9 Essential Instructional Designer Skills
So you want to be an instructional designer but you’re not sure the exact qualifications? Well, Today’s Instructional Designer does more than create elearning or live instructor courses, they must wear many hats. This is because IDs have to not only develop, and in some cases deliver content, but they also need to think about this content from the learner’s perspective.
While certainly not an exhaustive list, today’s new and improved instructional designer must play the roles of:
- Writer: In many cases, courses are derived from technical documentation, various word documents, PowerPoint slides, and so on. As an ID, you have to take this content and then transpose (write) it in a manner that is concise and makes sense for the audience.
- Problem Solver: Inevitably there are problems to be solved when creating training. Be it in logistical problems with course delivery (learning management systems in the case of elearning; training facilities in the case of live training), how to make mobile compatible training, sticking to and delivering on timelines, tech issues, sticking to a budget, etc… issues are around every corner and today’s ID needs to be able to solve them.
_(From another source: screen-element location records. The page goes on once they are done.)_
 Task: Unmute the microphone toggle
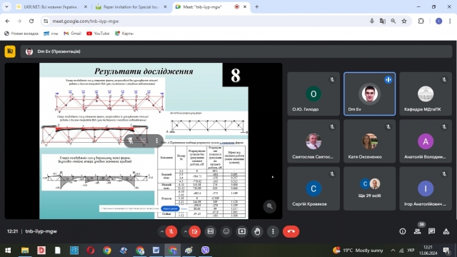tap(171, 231)
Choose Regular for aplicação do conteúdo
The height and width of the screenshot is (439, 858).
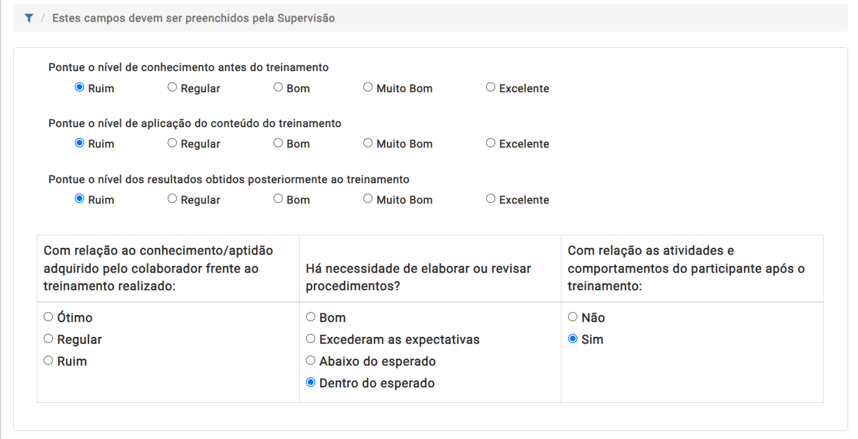(x=173, y=143)
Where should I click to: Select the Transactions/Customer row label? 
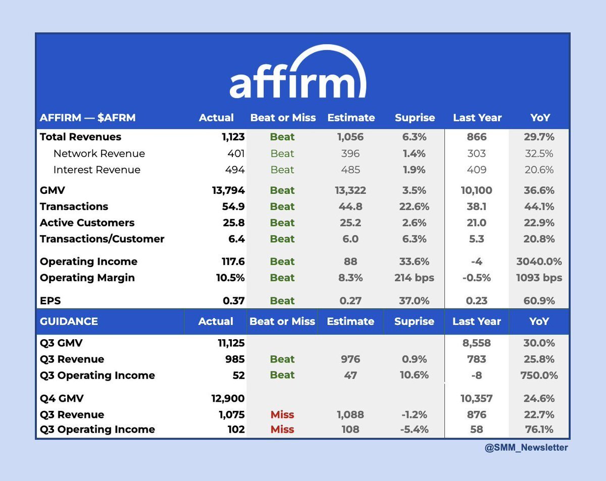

- Innovator: With so many great tools at the disposal of instructional designers today, there is a great benefit in deploying this innovation to organizations who traditionally don’t do so.
- Facilitator: More often than not, the instructional designer is roped into live training in some capacity or another. This only makes sense given that they are exposed to the content, and over time develop intimate knowledge of the topic. Still, if you don’t have good teaching or facilitating techniques, you have a pretty massive gap in your skillset.
- Researcher: Wouldn’t it be great if all the content was already available for us as instructional designers? Unfortunately, it isn’t, and we often need to get our hands dirty with good, old-fashioned research.
- Developer: Naturally, the ID must be capable in course development – this is the bread and butter!
- Project Manager: Larger training implementations require careful budget and time management. If you have a larger team working on a curriculum, then playing the role of project manager is essential. It’s not just good enough to be capable at your craft; you need to show an ability to manage a project and its resources.
- Media Expert: Online videos, audio, course development software, Microsoft Office Suite, video recording, image selection and creation… today’s ID should feel comfortable in all these areas.
- Editor: Removing your emotional ties to a course you created, and putting your non-bias editor hat on, will go a long way in creating winning training programs.
I’m sure you could think of a good many more traits for today’s modern instructional designer. The point is that we can’t stick to one or two core skills and go from there. We have to be well-rounded and capable of performing many tasks – all critical to a successful training implementation.